Sexual Violence in America
by Katelyn Twist
According to the National Sexual Violence Resource Center, one in every three women and one in every six men are victims of contact sexual assault, at some point in their lifetime. Unfortunately, I cannot say that I am shocked by this. As a girl growing up in America, the threat of sexual violence has loomed over me for my entire life. Even today, it is ingrained into my head, as something that’s just bound to happen. As a teenager, seeing organizations that recognize and fight for victims of sexual assault in the media is not only reassuring, but inspiring.
This past Summer, I took a job babysitting for one of my mother’s friends. On my second day, her daughters (both elementary schoolers) suggested that we walk to a coffee shop near their house. About ten minutes into our walk, we turned the corner to see four men smoking and blocking our path. We were right next to an intersection, so we decided to go out of our way and cross the street to avoid any confrontation with the men. As we were walking on the other side of the road, we heard them yelling and whistling at us. Still staring straight ahead, I warned the girls not to yell back in defense or even look at the harassers.
Looking back on this, I am angry about many things. I’m angry that I would rather go out of my way and cross a busy intersection than risk being near a group of men. I’m angry that they thought that it was acceptable to catcall literal children. I was still a child myself, I’m angry that we couldn’t have defended ourselves, if we tried. I was paranoid for the rest of our walk, thinking, “What if they follow us?” At fourteen years old, I was afraid for the innocence of two children. It’s common experiences like this that force so many children to lose their innocence and grow up faster. The scariest part of this for me was realizing how much farther sexual assault goes than this. Judging by how scared I was then, I cannot even begin to imagine being in a contact sexual harassment situation. I agree with many men and women today who say: enough is enough. No one deserves to feel like an object that’s available for use by anyone who wants it.

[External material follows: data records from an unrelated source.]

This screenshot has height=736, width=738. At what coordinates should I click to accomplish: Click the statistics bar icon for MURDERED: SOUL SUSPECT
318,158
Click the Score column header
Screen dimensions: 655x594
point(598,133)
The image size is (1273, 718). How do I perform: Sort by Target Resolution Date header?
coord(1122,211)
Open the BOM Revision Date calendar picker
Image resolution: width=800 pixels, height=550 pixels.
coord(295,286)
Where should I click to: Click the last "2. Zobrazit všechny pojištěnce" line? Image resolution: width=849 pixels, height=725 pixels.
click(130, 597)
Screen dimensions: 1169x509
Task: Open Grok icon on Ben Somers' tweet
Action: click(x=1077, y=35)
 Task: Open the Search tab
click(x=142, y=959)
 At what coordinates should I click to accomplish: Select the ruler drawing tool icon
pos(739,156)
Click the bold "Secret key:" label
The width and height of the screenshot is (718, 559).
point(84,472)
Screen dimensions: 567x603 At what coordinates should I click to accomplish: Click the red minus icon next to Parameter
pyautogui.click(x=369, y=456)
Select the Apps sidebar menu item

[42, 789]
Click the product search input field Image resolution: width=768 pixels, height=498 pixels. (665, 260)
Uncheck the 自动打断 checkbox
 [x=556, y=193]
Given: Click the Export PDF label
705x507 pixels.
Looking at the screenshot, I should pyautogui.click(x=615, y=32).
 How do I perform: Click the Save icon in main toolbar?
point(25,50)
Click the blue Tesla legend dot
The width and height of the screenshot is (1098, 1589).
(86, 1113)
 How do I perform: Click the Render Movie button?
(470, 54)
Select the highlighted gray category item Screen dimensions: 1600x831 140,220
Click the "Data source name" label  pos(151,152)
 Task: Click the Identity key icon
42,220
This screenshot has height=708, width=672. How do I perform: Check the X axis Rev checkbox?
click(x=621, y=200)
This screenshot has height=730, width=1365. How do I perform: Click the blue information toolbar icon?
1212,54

Rightfully so, this is an issue that has been largely addressed in the media lately. This is, in part, thanks to the Me Too movement. Founded by Tarana Burke in 2006, it was originally created “to help victims of sexual violence, particularly young women of color from low wealth communities, find pathways to healing.” Me Too has grown into something much larger since the fall of 2017, when a single tweet swept the nation. Almost exactly two years ago, Alyssa Milano tweeted, “if you’ve been sexually harassed or assaulted write “me too” as a reply to this tweet.” Within twenty four hours, about 30,000 people replied. Since then, men and women alike have come out and told their stories, unphased by the repercussions that threatened them before.
Before movements such as Me Too, Times Up, Ask Her More, and many others, speaking up was almost unheard of. It is 2018 and victims will not be hushed or degraded for telling their stories. Powerful men and women no longer have the authority to silence this call to action. This is the pathway to the America that men and women everywhere expect and deserve.